__WORK ITEM__:
All lines of the material below that include the string "trandafiri" are to be copied.

__EXERCISE DATA__:
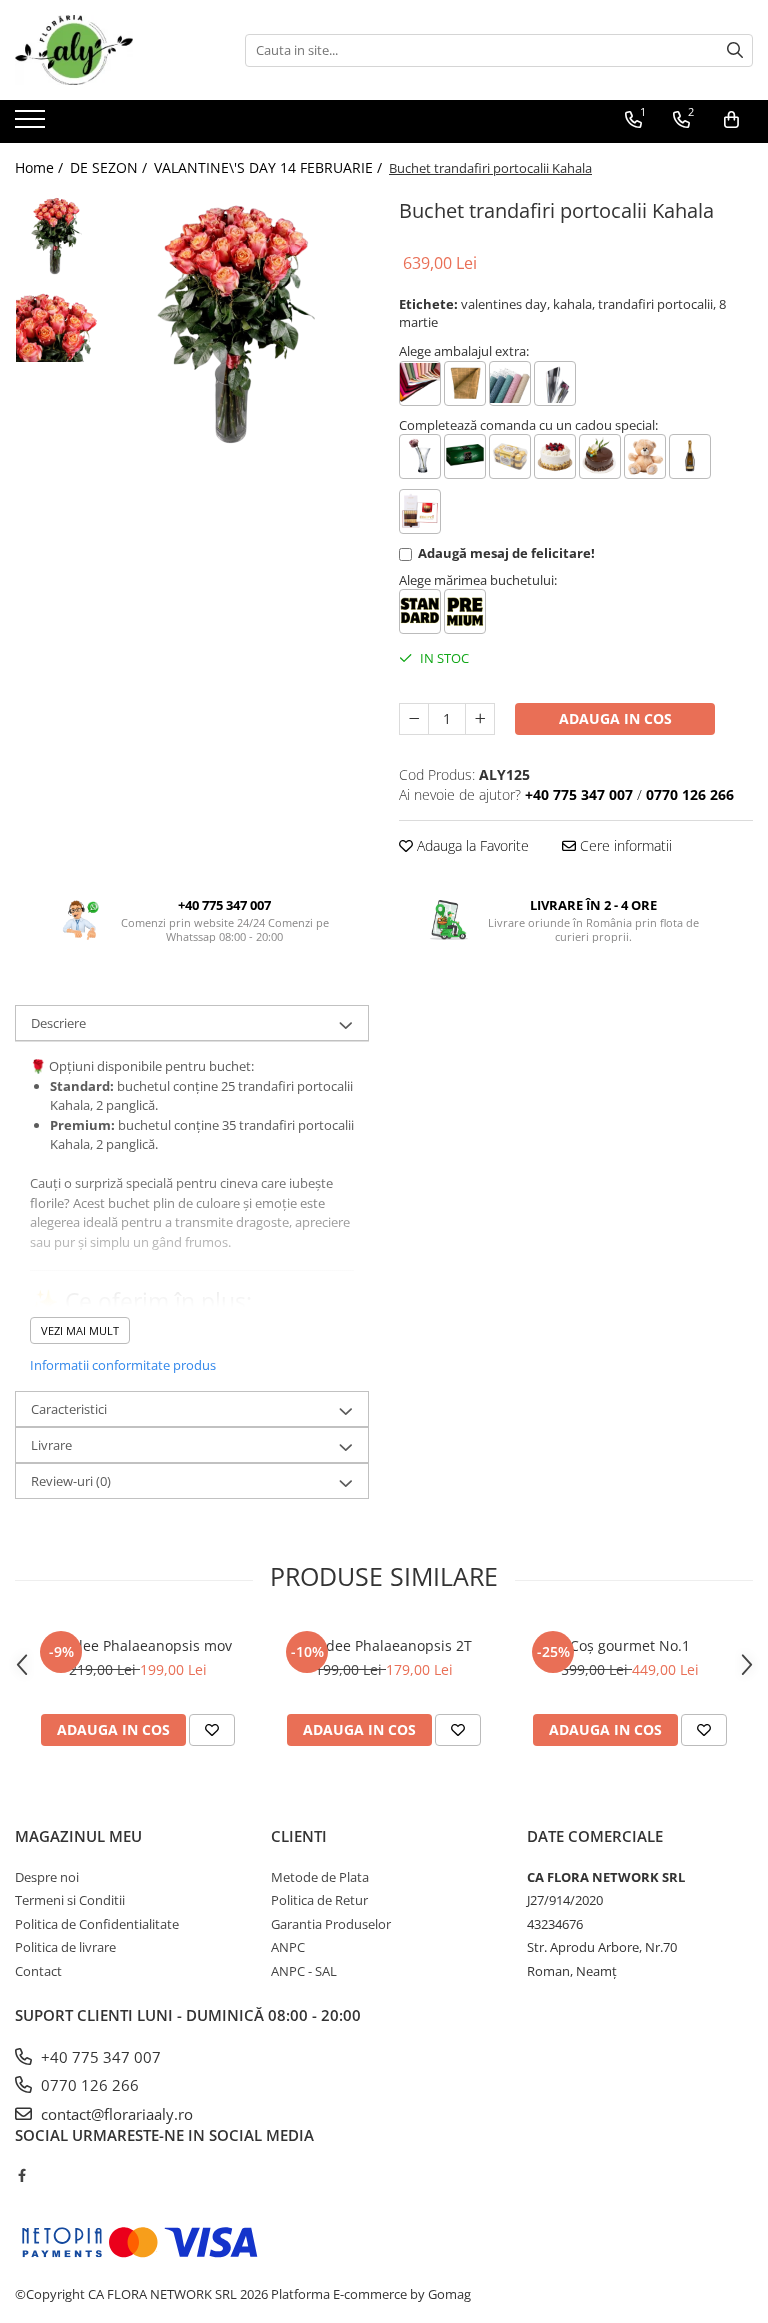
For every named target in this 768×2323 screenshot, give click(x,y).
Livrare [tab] (51, 1445)
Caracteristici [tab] (69, 1409)
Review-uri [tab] (71, 1481)
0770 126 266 (88, 2085)
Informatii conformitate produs (123, 1365)
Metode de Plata (320, 1877)
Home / (41, 167)
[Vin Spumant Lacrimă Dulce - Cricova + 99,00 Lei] (690, 456)
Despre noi (47, 1877)
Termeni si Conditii (70, 1900)
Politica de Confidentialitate (97, 1924)
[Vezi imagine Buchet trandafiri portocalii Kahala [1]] (57, 320)
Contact (38, 1971)
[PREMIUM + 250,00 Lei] (465, 611)
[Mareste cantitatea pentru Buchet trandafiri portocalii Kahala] (480, 719)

__ANSWER TO THE EXERCISE__:
[Vezi imagine Buchet trandafiri portocalii Kahala [1]] (57, 320)
[Mareste cantitatea pentru Buchet trandafiri portocalii Kahala] (480, 719)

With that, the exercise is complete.